▶ [Exercise prompt]: Give the lines from the first one through the line containing "Viewport: 610px width, 484px", both included, as a numbered list with blank lines omitted. Leave the pictures out.

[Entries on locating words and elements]
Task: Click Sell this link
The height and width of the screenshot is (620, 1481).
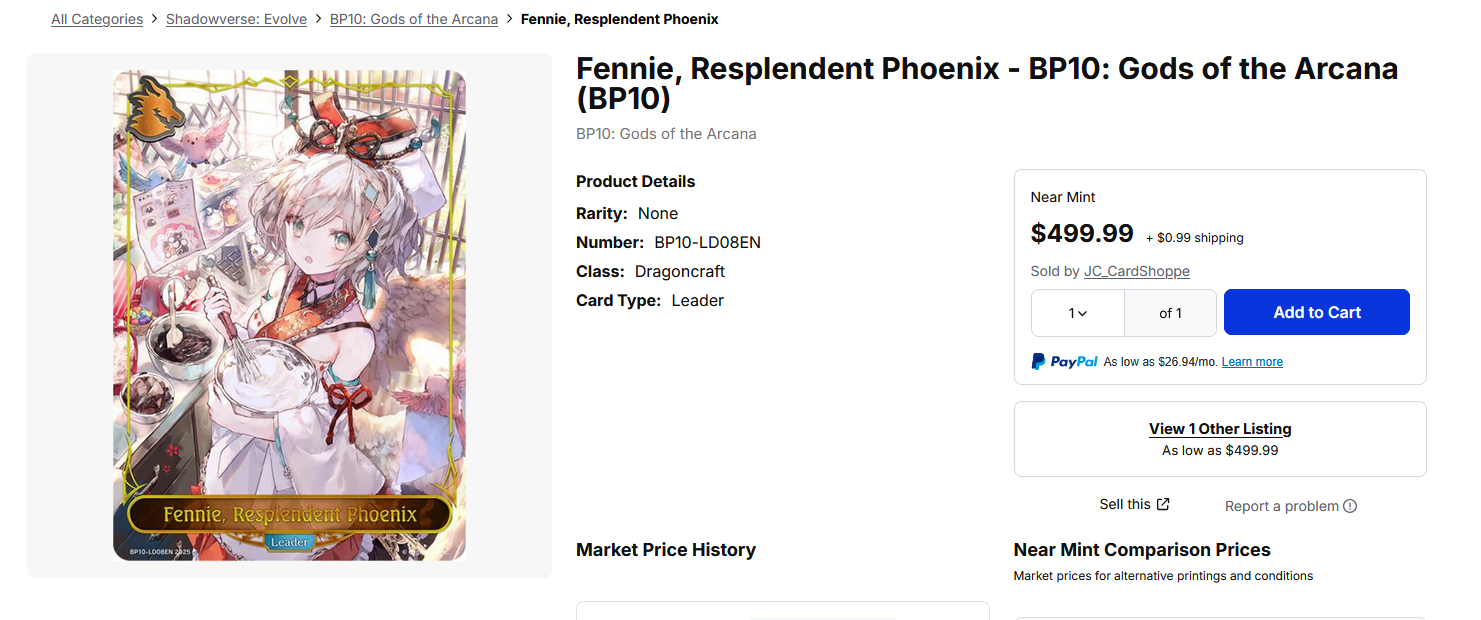Action: coord(1125,505)
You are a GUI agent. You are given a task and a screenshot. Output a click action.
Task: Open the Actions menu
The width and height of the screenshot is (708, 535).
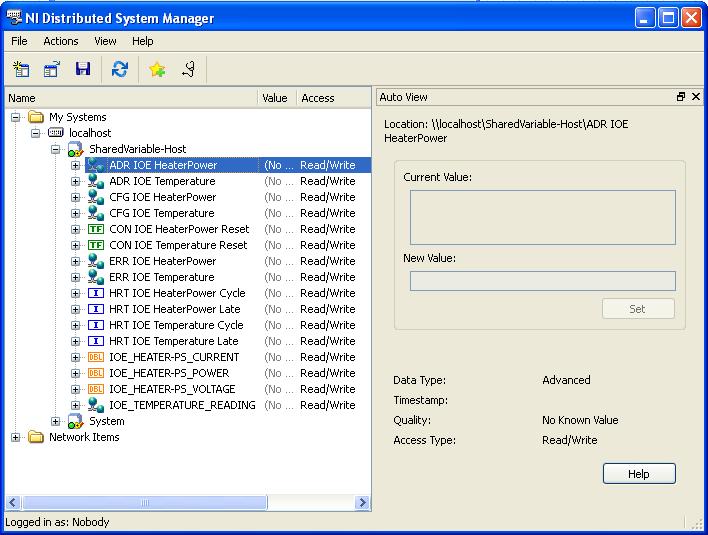tap(60, 41)
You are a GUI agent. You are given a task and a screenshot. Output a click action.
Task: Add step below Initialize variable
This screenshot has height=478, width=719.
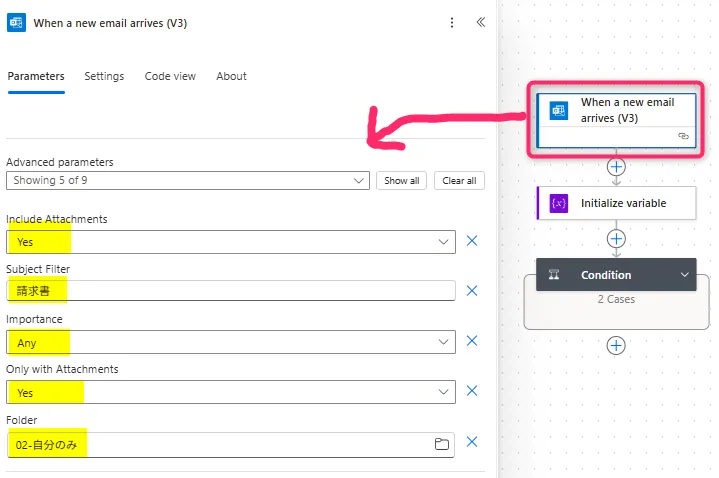pyautogui.click(x=617, y=239)
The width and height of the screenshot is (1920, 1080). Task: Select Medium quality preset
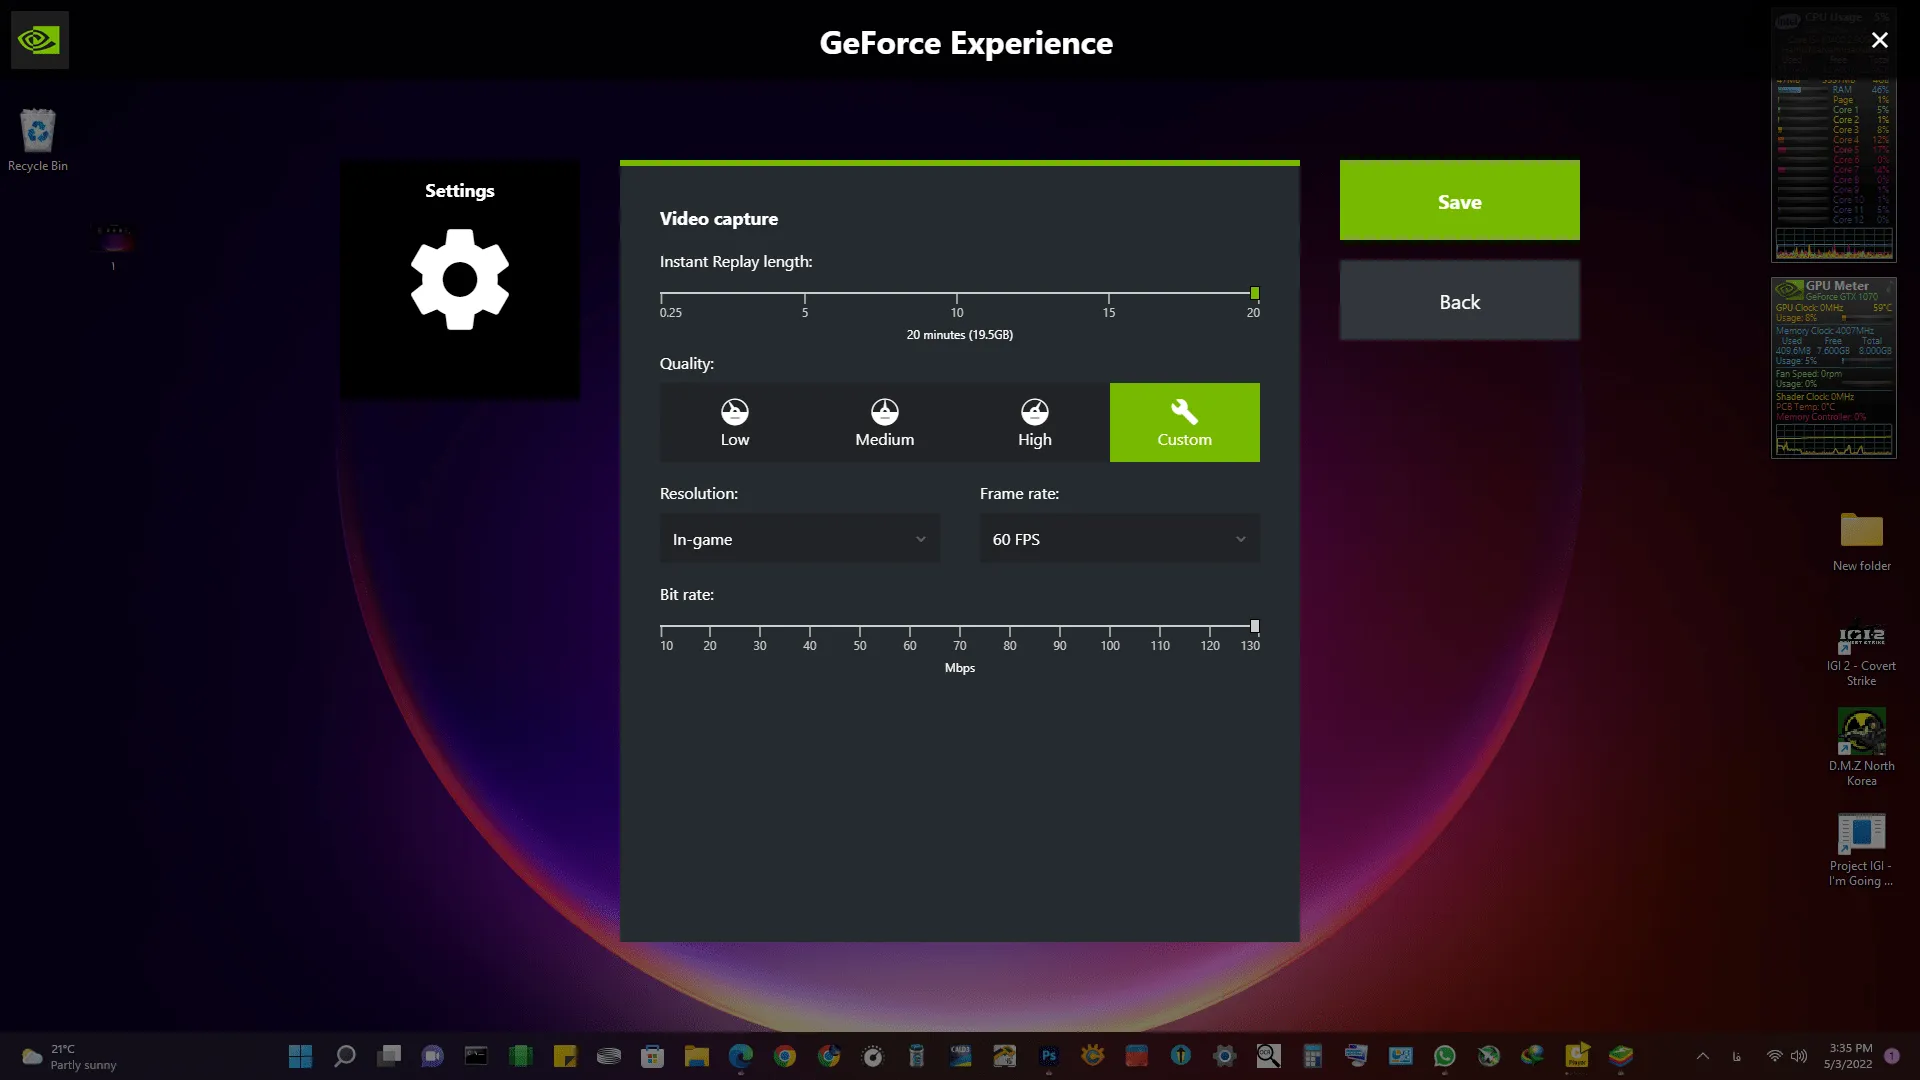coord(885,422)
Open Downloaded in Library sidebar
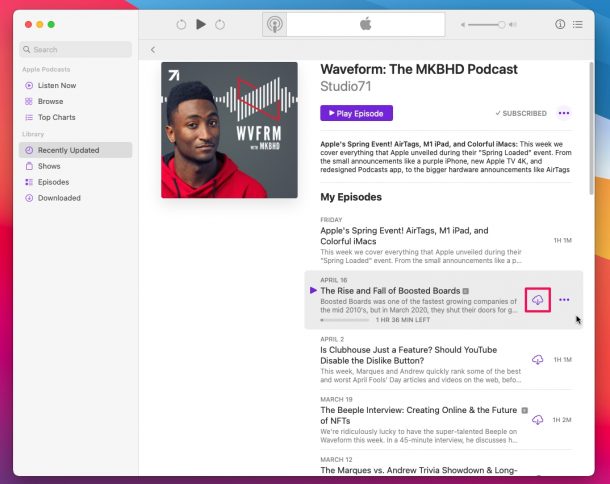Viewport: 610px width, 484px height. pyautogui.click(x=58, y=198)
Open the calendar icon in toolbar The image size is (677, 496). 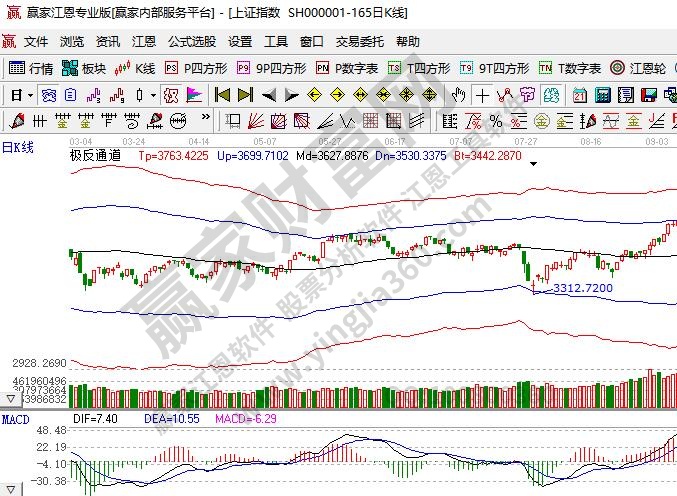tap(579, 95)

▶ [Task answer]:
1. Task: Click Sell this link
2. The height and width of the screenshot is (620, 1481).
3. Action: coord(1125,505)
4. You are a GUI agent. You are given a task and a screenshot. Output a click action.
5. Task: Open the Actions menu
6. The width and height of the screenshot is (708, 535).
7. tap(60, 41)
8. You are a GUI agent. You are given a task and a screenshot. Output a click action.
9. Task: Add step below Initialize variable
10. This screenshot has height=478, width=719.
11. pyautogui.click(x=617, y=239)
12. The width and height of the screenshot is (1920, 1080). Task: Select Medium quality preset
13. coord(885,422)
14. Open Downloaded in Library sidebar
15. Viewport: 610px width, 484px height. pyautogui.click(x=58, y=198)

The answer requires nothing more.